I'm using the custom collate_fn function, but there was a problem in fetch step

Jue0 · January 13, 2023, 8:51am

I needed a dataset with channel extended images and bbox labels.
So I set a custom dataset and dataloader that was a inheritance of PyTorch Dataset and DataLoader.
Because the labels of my dataset has variable lengths I created a custom collate_fn function and applied it as ‘self.collate_fn’.
I think it works as I intended.

But when the ‘fetch’ step, an error occurs.

At the line ‘return self.collate_fn(data)’, that ‘self.collate_fn()’ is a list object already.
Why is that? I thought it would be a function object.
I’d like to know what makes that error.

Here’s my custom collate_fn.
No problem with these return values? Thanks for your help.

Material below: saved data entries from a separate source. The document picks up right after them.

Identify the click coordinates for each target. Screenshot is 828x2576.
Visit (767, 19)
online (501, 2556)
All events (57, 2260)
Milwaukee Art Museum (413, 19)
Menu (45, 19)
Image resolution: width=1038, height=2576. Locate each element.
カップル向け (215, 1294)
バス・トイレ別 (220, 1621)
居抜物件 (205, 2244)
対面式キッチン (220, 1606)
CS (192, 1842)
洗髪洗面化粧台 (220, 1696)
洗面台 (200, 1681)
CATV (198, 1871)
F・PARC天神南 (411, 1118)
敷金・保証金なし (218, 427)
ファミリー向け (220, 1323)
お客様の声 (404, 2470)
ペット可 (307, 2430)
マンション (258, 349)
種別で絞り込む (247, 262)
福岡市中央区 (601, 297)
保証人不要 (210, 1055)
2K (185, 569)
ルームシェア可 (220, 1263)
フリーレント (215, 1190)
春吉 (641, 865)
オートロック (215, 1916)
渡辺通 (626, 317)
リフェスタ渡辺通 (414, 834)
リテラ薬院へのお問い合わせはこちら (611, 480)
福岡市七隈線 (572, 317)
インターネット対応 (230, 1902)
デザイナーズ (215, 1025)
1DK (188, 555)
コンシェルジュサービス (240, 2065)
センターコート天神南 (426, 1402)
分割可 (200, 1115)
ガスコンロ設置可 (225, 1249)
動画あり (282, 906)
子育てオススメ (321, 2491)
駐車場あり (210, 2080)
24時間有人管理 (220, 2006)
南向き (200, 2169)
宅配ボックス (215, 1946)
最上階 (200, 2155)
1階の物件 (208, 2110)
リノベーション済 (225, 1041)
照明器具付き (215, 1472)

def collate_fn_ju0(dataset):

    print('collating..')
    images = [d[0] for d in dataset]
    labels = [d[1] for d in dataset]

    print('converting ndarray to tensor..\n')
    for i in range(dataset.total_num_samples):
        images[i] = torch.from_numpy(images[i])
        labels[i] = torch.from_numpy(labels[i])

    # images_converted = torch.stack(images, 0).permute(0, 3, 1, 2)
    images_converted = torch.stack(images, 0).contiguous().permute(0, 3, 1, 2)

    max_num_labels = max(label.shape[0] for label in labels)
    labels_padded = torch.zeros(len(labels), max_num_labels, 5)
        
    if max_num_labels > 0:

        # label_padded = torch.ones((len(labels), max_num_labels, 5)) * -1
        label_padded = torch.zeros((len(labels), max_num_labels, 5)) * -1

        if max_num_labels > 0:
            for idx, label in enumerate(labels):
                # print(idx, label.shape[0])
                if label.shape[0] > 0:
                    label_padded[idx, :label.shape[0], :] = label
    else:
        # label_padded = torch.ones((len(labels), 1, 5)) * -1
        label_padded = torch.zeros((len(labels), 1, 5)) * -1

    return images_converted, labels_padded

ptrblck · January 13, 2023, 5:29pm

I don’t fully understand your use case as it seems your custom collate_fn is iterating the entire dataset and “concerts” the data and targets, while its original purpose is to create a batch (or batch-like object) from the already processed items returned by Dataset.__getitem__.
Could you explain your use case a bit more and how you are using this collate_fn?

Jue0 · January 17, 2023, 1:02pm

Thanks for replying.
I found out what the problem is.
It should be called collate_fn, but collate_fn(data) was the cause.